**Données enregistrées**
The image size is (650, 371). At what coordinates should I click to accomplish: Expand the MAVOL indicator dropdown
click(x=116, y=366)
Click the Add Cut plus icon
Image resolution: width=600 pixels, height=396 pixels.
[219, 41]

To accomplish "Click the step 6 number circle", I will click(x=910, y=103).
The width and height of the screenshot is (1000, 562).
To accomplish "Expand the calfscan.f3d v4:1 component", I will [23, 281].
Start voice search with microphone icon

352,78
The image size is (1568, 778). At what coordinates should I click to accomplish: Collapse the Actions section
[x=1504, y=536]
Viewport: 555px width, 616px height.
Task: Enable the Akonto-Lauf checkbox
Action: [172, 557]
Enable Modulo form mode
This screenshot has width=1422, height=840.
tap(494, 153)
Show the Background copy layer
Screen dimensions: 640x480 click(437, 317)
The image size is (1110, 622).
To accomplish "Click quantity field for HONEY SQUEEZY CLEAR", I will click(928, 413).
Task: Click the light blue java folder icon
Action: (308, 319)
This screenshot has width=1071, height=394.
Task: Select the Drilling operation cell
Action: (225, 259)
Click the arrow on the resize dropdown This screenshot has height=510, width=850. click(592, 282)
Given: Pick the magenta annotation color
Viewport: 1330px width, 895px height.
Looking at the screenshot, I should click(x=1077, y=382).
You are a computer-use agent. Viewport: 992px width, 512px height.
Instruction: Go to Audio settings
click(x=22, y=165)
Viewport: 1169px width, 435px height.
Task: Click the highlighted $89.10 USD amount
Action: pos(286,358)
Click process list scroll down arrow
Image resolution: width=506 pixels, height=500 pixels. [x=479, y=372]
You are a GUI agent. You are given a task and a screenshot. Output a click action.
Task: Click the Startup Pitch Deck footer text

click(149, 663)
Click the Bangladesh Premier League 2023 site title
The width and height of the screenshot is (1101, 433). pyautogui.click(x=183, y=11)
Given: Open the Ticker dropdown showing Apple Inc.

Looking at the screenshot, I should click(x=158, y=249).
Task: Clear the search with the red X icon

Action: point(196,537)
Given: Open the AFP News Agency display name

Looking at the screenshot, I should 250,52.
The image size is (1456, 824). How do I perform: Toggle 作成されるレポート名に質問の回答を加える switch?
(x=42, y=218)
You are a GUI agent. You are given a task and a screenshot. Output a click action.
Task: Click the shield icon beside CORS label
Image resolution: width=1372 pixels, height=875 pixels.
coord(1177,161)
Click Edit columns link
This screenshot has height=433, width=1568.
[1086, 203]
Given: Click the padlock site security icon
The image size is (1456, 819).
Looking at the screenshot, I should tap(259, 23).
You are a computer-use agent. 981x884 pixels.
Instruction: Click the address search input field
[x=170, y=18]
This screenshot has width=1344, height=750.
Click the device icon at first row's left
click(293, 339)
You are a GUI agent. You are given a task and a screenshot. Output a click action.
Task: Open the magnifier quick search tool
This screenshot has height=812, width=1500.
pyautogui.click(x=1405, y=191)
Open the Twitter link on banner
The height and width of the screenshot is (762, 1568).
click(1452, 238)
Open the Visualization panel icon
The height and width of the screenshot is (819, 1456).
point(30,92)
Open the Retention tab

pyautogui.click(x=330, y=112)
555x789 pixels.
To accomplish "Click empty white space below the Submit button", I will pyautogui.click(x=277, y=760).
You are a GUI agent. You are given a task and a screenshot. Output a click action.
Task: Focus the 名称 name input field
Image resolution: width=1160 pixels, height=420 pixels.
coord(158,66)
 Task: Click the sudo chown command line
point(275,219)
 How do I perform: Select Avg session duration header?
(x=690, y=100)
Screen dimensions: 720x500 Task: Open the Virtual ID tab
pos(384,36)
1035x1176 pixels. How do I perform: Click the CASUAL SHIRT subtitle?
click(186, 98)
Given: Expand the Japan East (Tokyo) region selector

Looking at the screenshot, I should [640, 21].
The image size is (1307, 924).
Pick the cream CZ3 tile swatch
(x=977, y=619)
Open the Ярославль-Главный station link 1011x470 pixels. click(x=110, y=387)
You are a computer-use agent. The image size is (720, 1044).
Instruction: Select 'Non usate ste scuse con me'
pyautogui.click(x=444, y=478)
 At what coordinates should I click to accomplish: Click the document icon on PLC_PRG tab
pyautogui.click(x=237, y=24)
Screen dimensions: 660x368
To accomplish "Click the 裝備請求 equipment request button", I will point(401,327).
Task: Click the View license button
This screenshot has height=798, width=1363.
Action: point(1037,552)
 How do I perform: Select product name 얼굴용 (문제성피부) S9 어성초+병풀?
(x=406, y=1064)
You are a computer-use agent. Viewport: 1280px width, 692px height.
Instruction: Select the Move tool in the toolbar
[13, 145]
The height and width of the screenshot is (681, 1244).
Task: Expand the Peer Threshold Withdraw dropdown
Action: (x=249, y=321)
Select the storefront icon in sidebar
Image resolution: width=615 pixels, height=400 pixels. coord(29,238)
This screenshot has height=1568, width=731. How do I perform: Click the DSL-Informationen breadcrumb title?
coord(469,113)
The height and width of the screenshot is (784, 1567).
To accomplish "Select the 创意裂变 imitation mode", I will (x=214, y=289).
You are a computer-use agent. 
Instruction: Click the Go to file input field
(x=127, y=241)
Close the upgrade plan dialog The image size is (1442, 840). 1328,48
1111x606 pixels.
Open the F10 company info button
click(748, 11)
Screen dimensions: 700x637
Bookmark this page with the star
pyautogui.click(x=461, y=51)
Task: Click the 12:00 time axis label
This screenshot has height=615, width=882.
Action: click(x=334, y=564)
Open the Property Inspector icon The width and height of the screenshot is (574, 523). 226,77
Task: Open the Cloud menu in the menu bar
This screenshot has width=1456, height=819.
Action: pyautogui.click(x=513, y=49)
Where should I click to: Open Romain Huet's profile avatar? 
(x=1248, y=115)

**Ce qu'on demande**
Présente en tableau Markdown les lignes des enregistrements ci-dessus, de celle qui contient "555x789 pixels." jusqu'à celle qui contient "click(186, 98)", toutes deux comprises, sans les lignes vides. Utilise deux colonnes, « N° » pour le numéro de rang et « Ligne » pour le texte.

**Réponse écrite**
| N° | Ligne |
|---|---|
| 1 | 555x789 pixels. |
| 2 | To accomplish "Click empty white space below the Submit button", I will pyautogui.click(x=277, y=760). |
| 3 | You are a GUI agent. You are given a task and a screenshot. Output a click action. |
| 4 | Task: Focus the 名称 name input field |
| 5 | Image resolution: width=1160 pixels, height=420 pixels. |
| 6 | coord(158,66) |
| 7 |  Task: Click the sudo chown command line |
| 8 | point(275,219) |
| 9 |  How do I perform: Select Avg session duration header? |
| 10 | (x=690, y=100) |
| 11 | Screen dimensions: 720x500 Task: Open the Virtual ID tab |
| 12 | pos(384,36) |
| 13 | 1035x1176 pixels. How do I perform: Click the CASUAL SHIRT subtitle? |
| 14 | click(186, 98) |